Sequencing is fundamentally different from microarray-based methods. The main difference is that nearly any piece of sequence isolated from any cell can be detected by sequencing, while this is not at all the case for microarray analysis. With full coverage tiling arrays, this is less of a problem, as such arrays can capture all known sequences. However, any unexpected sequences (SNPs, copy number variants, virus, bacteria) will be missed, and the sequencing will give better information with regard to repeated DNAs unless targeted microarray protocols are developed to deconvolute them. Sequencing will pick up small variations in repeat sequence that can in principle be traced back to individual repeat copies68; these are very difficult to detect on an array.

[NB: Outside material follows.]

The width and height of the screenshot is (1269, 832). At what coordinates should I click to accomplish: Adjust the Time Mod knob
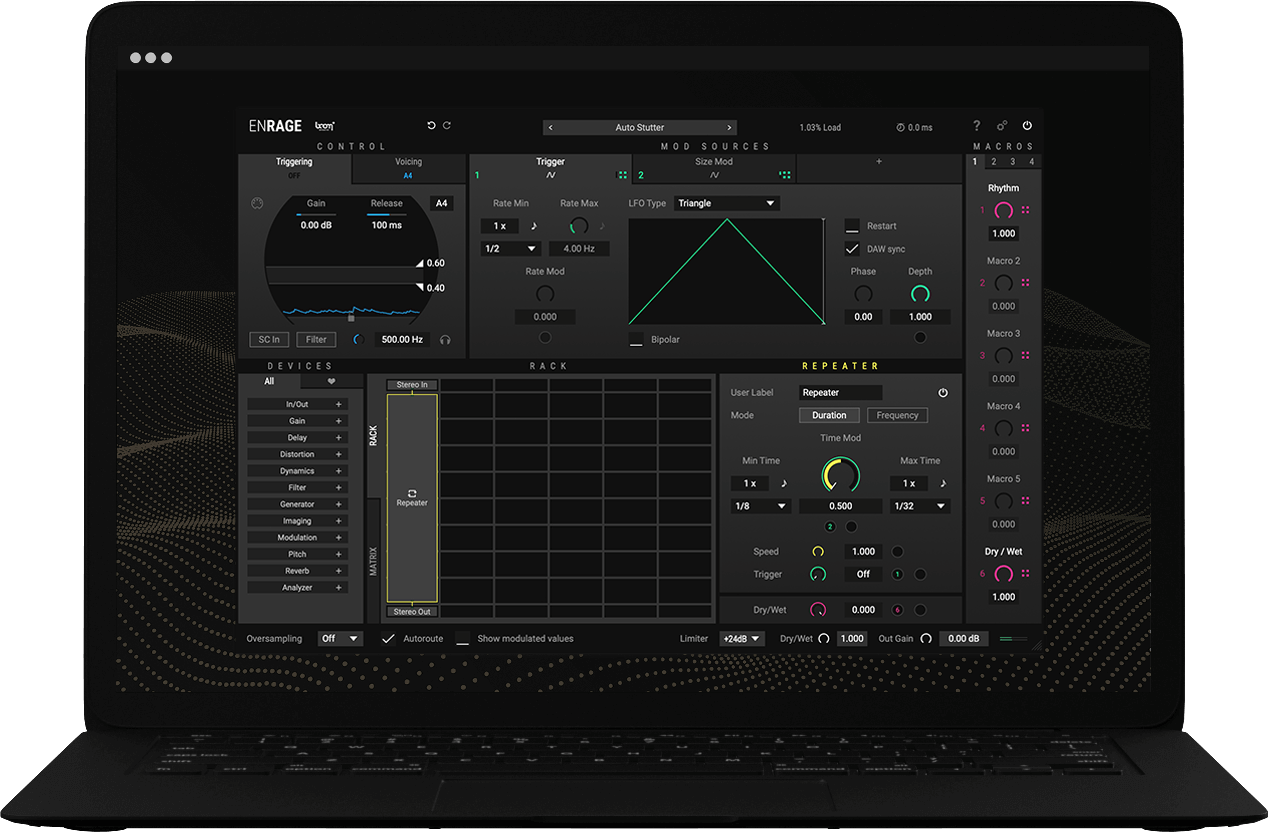(x=840, y=475)
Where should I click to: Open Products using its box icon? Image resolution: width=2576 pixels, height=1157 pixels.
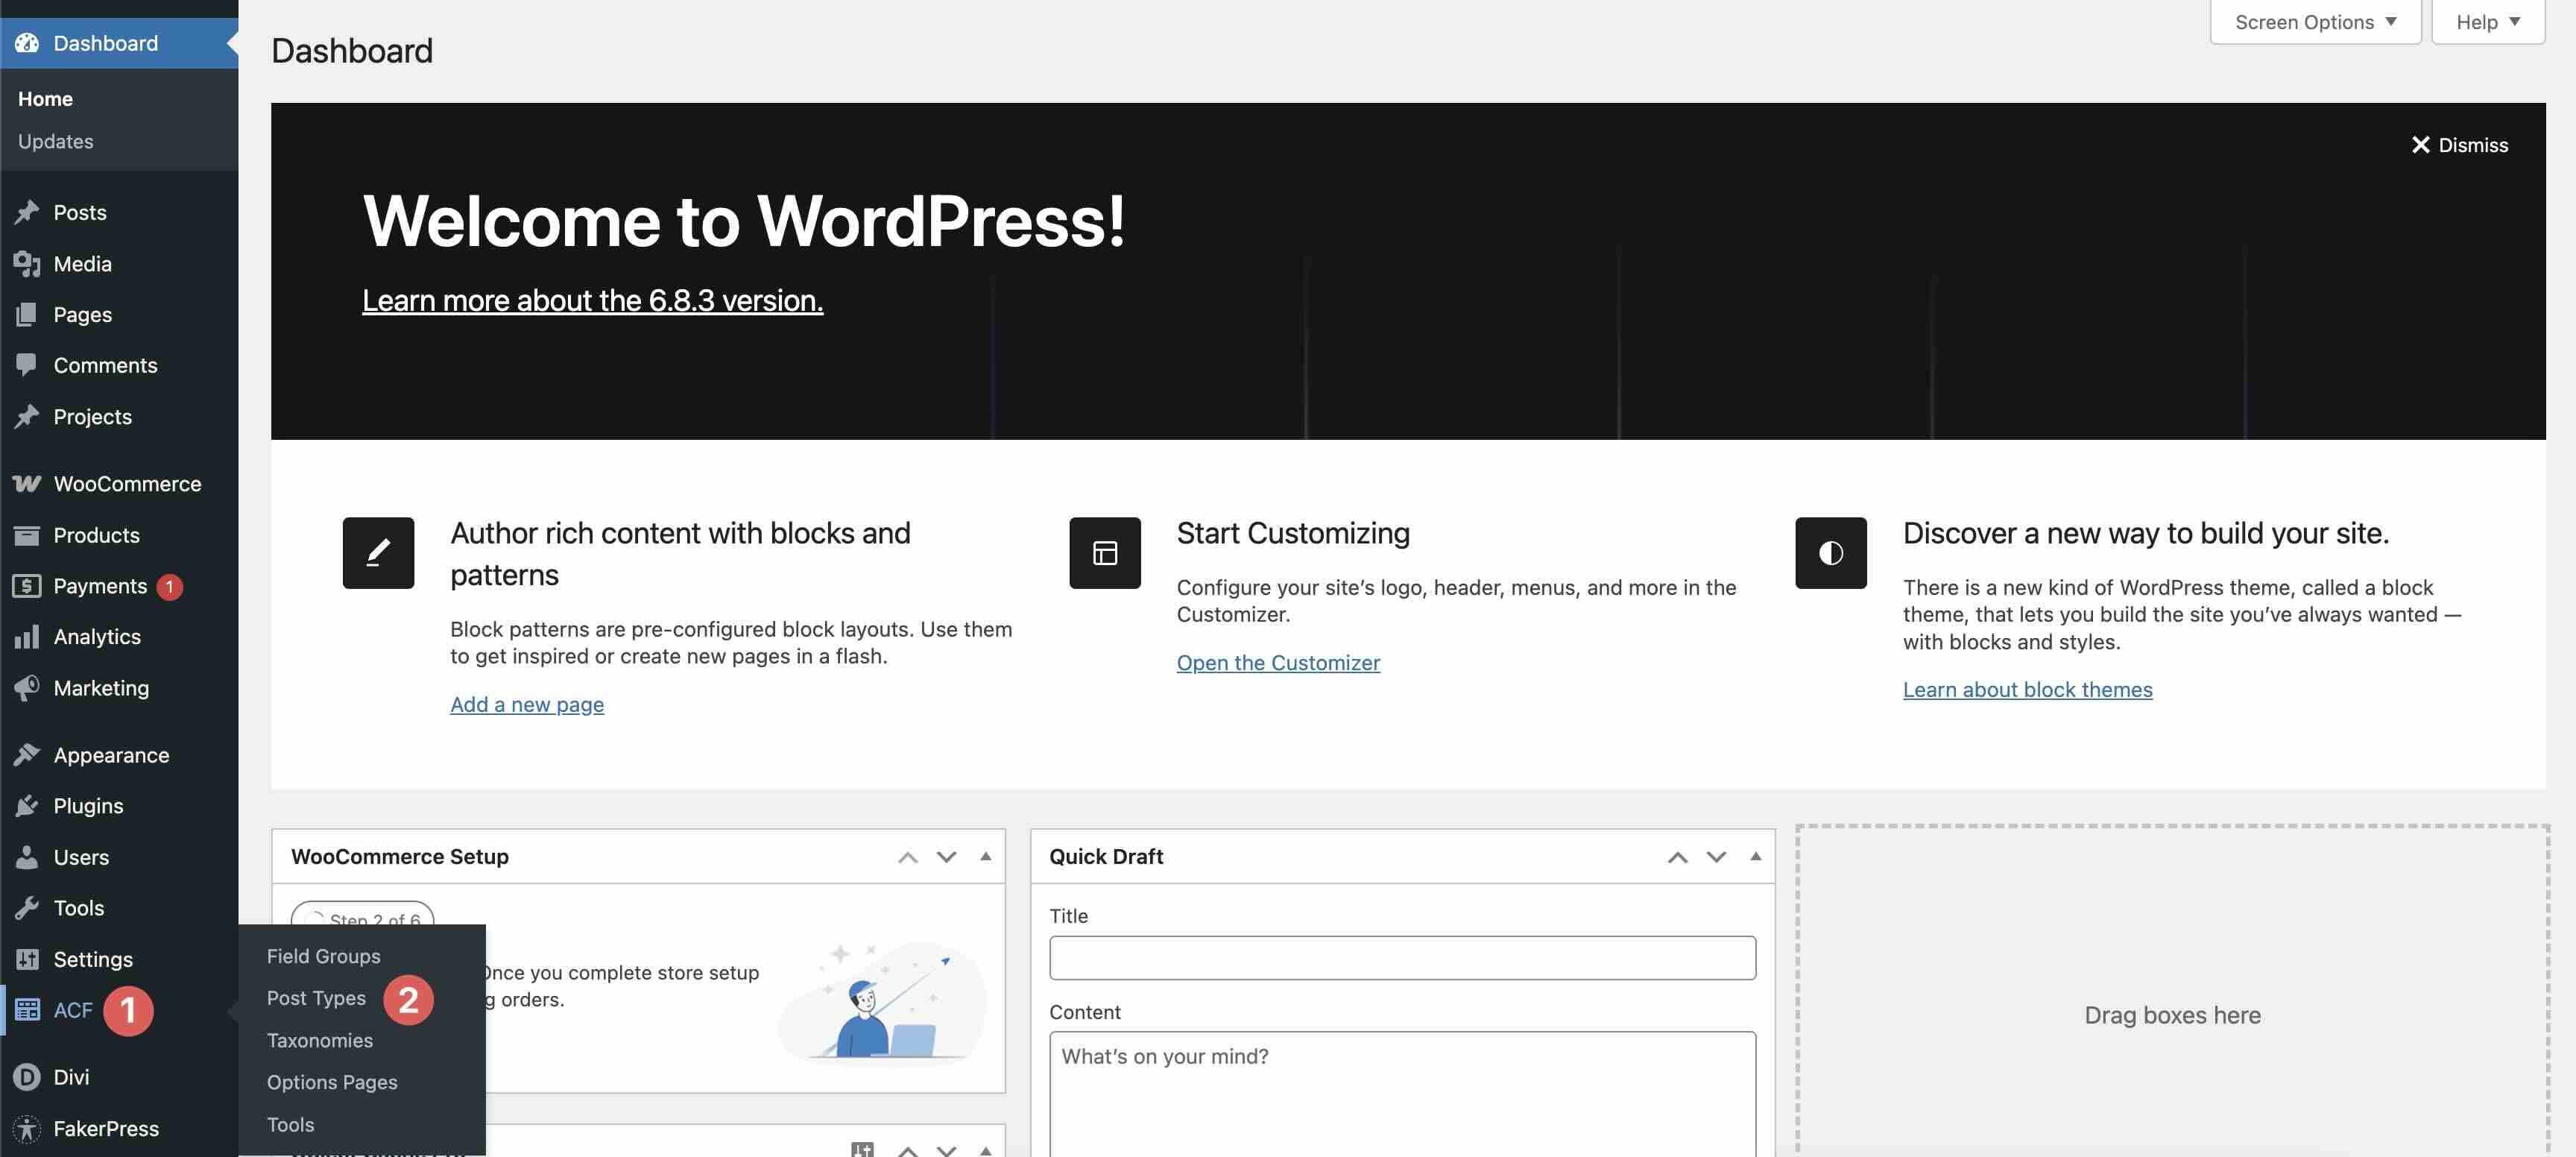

The statistical challenges inherent in any massive-scale experiment are very important when dealing with microarrays. A microarray experiment is not hundreds of thousands of independent experiments; it is hundreds of thousands of very, very dependent observations. Many statistical techniques are calibrated to assume independence and will give flawed results otherwise. A p-value of 0.05 is technically acceptable but in reality will only lead to overenthusiastic interpretations of random noise, as this allows 1/20 of hundreds of thousands of observations to be false positives; correction for multiple hypothesis testing is essential.
We are still in the “better, bigger, stronger, faster”69 stage of microarray development. Microarrays are unarguably powerful and fascinating, although our enthusiasm must be tempered by the considerable cost involved in using them as part of our molecular biology toolbox. Finally, microarray experiments require a statistical rigor that is unusual in biology, and by involving statisticians at the design stage as well as throughout the study, biologists can optimize their resources and perform fewer and more informative experiments.